Chemie-Nobelpreis: Ehrung für Verbinderin von Chemie und Biologie
Die mit den diesjährigen Chemie-Nobelpreis ausgezeichnete "Click- und bioorthogonale Chemie" hat eine neue Verbindungslinie zwischen der Biologie und der Chemie geöffnet. Das sagte der Chemiker Nuno Maulide von der Universität Wien gegenüber der APA. Vor allem Carolyn R. Bertozzi habe das von Barry Sharpless und Morten Meldal begründete Feld "in eine andere Liga gehoben".
"Es ist wieder einer dieser Preise, über den sich die Community freut", sagte Maulide, der als organischer Synthesechemiker vor allem mit Bertozzi intensiv in Kontakt steht. Sie sei "sehr unterstützend" und ein "Star" - obwohl das ihrer bescheidenen Persönlichkeit eigentlich nicht entspreche. Die 55-Jährige sei jedenfalls höchst aktiv und vielbeschäftigt.
Die von ihr aus der "Click-Chemie" heraus entwickelte "bioorthogonale Chemie" könne man laut Maulide mit einem Zuckerlgeschäft vergleichen: Das Geschäft entspreche der Zelle, in der "Millionen bis Milliarden von Substanzen" herumschwirren, die andere Substanzen zur Reaktion einladen.
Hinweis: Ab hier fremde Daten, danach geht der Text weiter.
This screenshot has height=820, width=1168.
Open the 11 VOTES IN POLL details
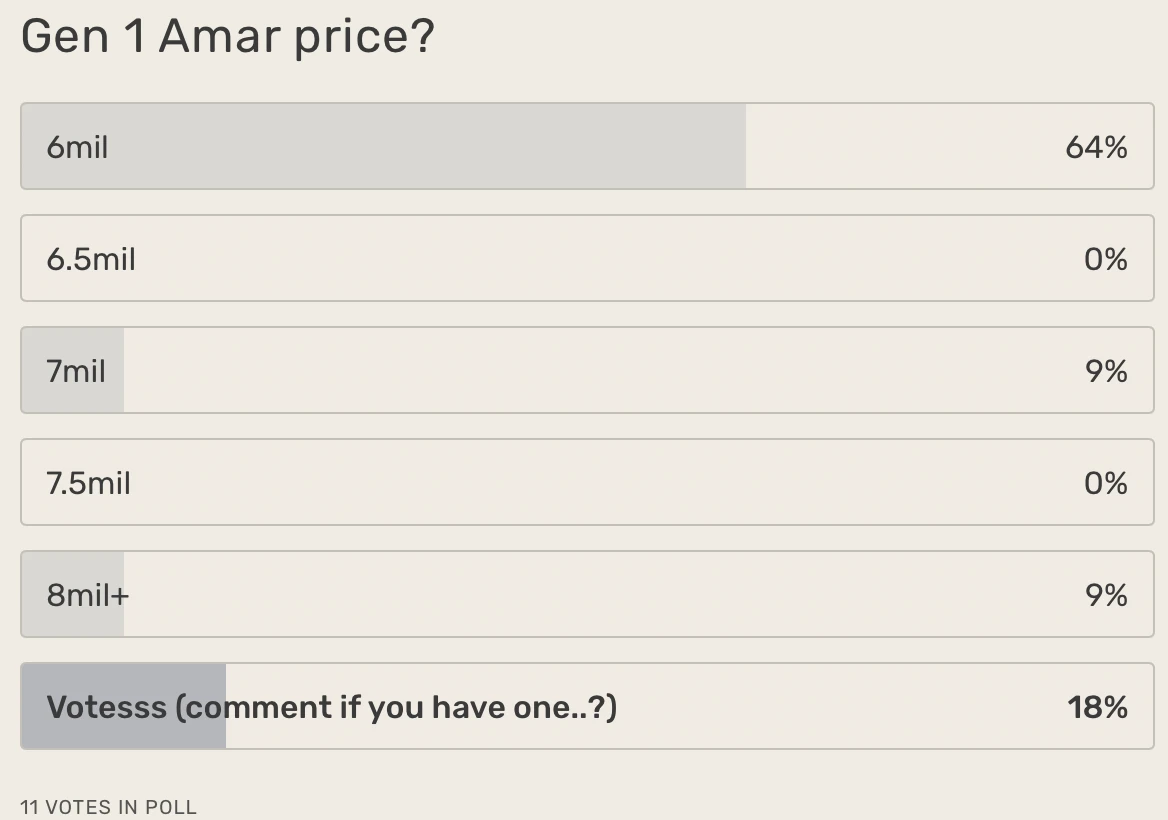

Die Kunst besteht darin, in diesem Umfeld gezielt künstlich Reaktionen ablaufen zu lassen, die andere Abläufe nicht verändern. Die "bioorthogonale Chemie" verhalte sich wie ein "gut erzogenes Kind" in diesem Geschäft, das trotz der vielen Verlockungen in den Regalen nur die Zuckerl kauft, die es soll, erklärte Maulide.
"Magie der Click-Chemie"
Solche Abläufe in lebenden Zellen punktgenau ablaufen zu lassen, sei "eine massive Herausforderung". Dass das möglich wurde, sei "die Magie der Click-Chemie". Die grundlegende Theorie dazu stamme vom 2020 verstorbenen deutschen Chemiker Rolf Huisgen. In der Zeit rund um die Zuerkennung des ersten Chemie-Nobelpreises an Sharpless im Jahr 2001 hat der US-Amerikaner sich der Idee zugewandt, Biomoleküle gezielt zu verbinden, und das auch in einem lebenden Umfeld zu tun. Sharpless sei nach der ersten Auszeichnung jedenfalls weiter drangeblieben: "Man hat sich zuletzt schon gedacht, dass er wirklich noch einen zweiten Preis bekommen könnte", so Maulide.
Als Sharpless und sein dänischer Kollege Morten Meldal in der Folge bemerkten, dass ihre Methoden etwas langsam ablief, beschleunigten sie den Prozess mit Hilfe der kupferkatalysierte Azid-Alkin-Cycloaddition. Die Verwendung von giftigem Kupfer disqualifizierte die Reaktionen dann aber für die Anwendung in lebenden Zellen.
Genau dieses Problem konnte Bertozzi lösen, indem sie einen der Reaktionspartner deutlich reaktionsfreudiger gemacht hat, erklärte Maulide. Der besondere Charme der Methode sei, dass sie letztlich einfach anzustoßen ist. Damit sei sie auch für Nicht-Chemiker - in den meisten Fällen Biologen - anwendbar. Mittlerweile gebe es "Kits" zu kaufen, die es Biologen ohne großes Wissen in organischer Chemie erlauben, damit zu arbeiten, so Maulide: Sie würden mittlerweile sagen, "man kann das mit dem 'clicken'".
Der Chemiker sieht in dem Forschungsbereich noch viel Potenzial schlummern. Die nunmehrige Auszeichnung werde dem Feld vermutlich wieder viel Schwung verleihen. Der nach dem vorigen Jahr bereits zweite Chemie-Nobelpreis im Feld der Synthesechemie zeige, wie sehr man mit dem Zugang auch anderen Wissenschaftsbereichen weiterhelfen kann.